How to Measure for a Plus Size Corset

Any time you’re purchasing a support garment, from a bra, to a girdle, to a corset, you want to make sure you know your size, and this means taking measurements. Not only that, but you need to take your measurements properly, whether your body is trim and athletic or you’ve got curves for days.

Unfortunately, there aren’t a lot of guidelines available to help fuller-figured women navigate all of their curves. What if your luscious proportions make it tough to find a natural waist? What if your measuring tape slips and slides while you’re trying to take accurate measurements?

Don’t get frustrated, ladies! You aren’t the only one struggling to get your measuring tape to cooperate, and if you don’t have a friend to lend an extra pair of hands to the operation, there are tips and tricks to ensure you take perfect measurements. Here are a few hints on how to measure for a plus size corset.

Corset measurements: How to measure for corset: Corset Measurements


First of all, you do not need this measurement if you plan to order an underbust corset. It is imperative if you want an overbust corset, though. If you’re measuring anyway, you should jot down your bust measurement, just for the sake of keeping your options open.

To measure your bust, simply wrap the tape around the widest part of your bust (generally right at the nipple), making sure the tape doesn’t slip down in the back. Use a mirror to ensure the tape is level all around for an accurate measurement. Pull it snug, but not tight.

Underbust (A)

This measurement encompasses your ribcage just below the bust, and for ladies with ample assets, it can be a tough one. You may need to lift your bosom to place the measuring tape underneath, which is where a helper comes in handy (to measure, not support your bosom, although assigning roles is really up to you!). If you don’t have help, wearing a supportive bra could do the trick, so long as you make sure to measure under the bra band.

Natural Waist (B)

You’ve probably been told your natural waist is the smallest part of your torso, but for full-figured women, this isn’t always the case. How, then, do you measure? Try hinging at the waist, first to one side and then the other in front of a mirror. The area where your waist pinches in below the bust is where you’ll want to measure for your natural waist.

High Hip (C)

You’re probably familiar with hip measurements for pants, which fall at the widest part of your hip. However, this isn’t where your corset will rest, so you actually need to measure the upper hip. Uh, what?

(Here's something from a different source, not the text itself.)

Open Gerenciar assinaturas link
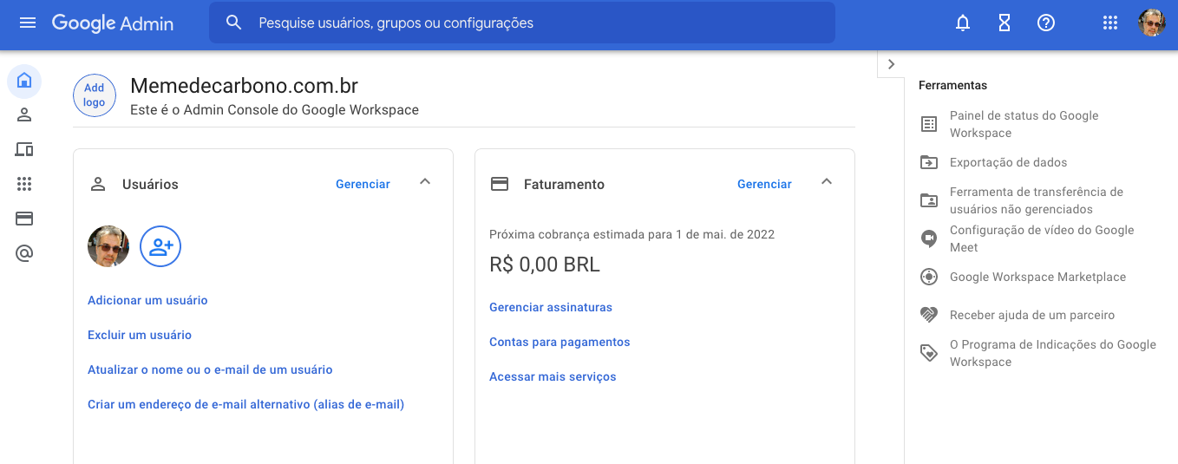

To find the right area to measure, try feeling for the top of hip bone on either side (the area known as the iliac crest). Or simply raise your knee while standing until your thigh is parallel to the floor, or alternately, hinge forward at the hip, and set your measuring tape at the bend on your hip.

Torso (D)

This measurement extends from the underbust to the upper hip. It’s important to get a straight line, which could be problematic if you have some extra baggage in the belly area. Again, an extra set of hands can help here, but if you’re flying solo, simply look in the mirror, pull the measuring tape taut, and try to get a straight line from underbust to upper hip level. Voila! You’re ready to order the perfect plus size corset.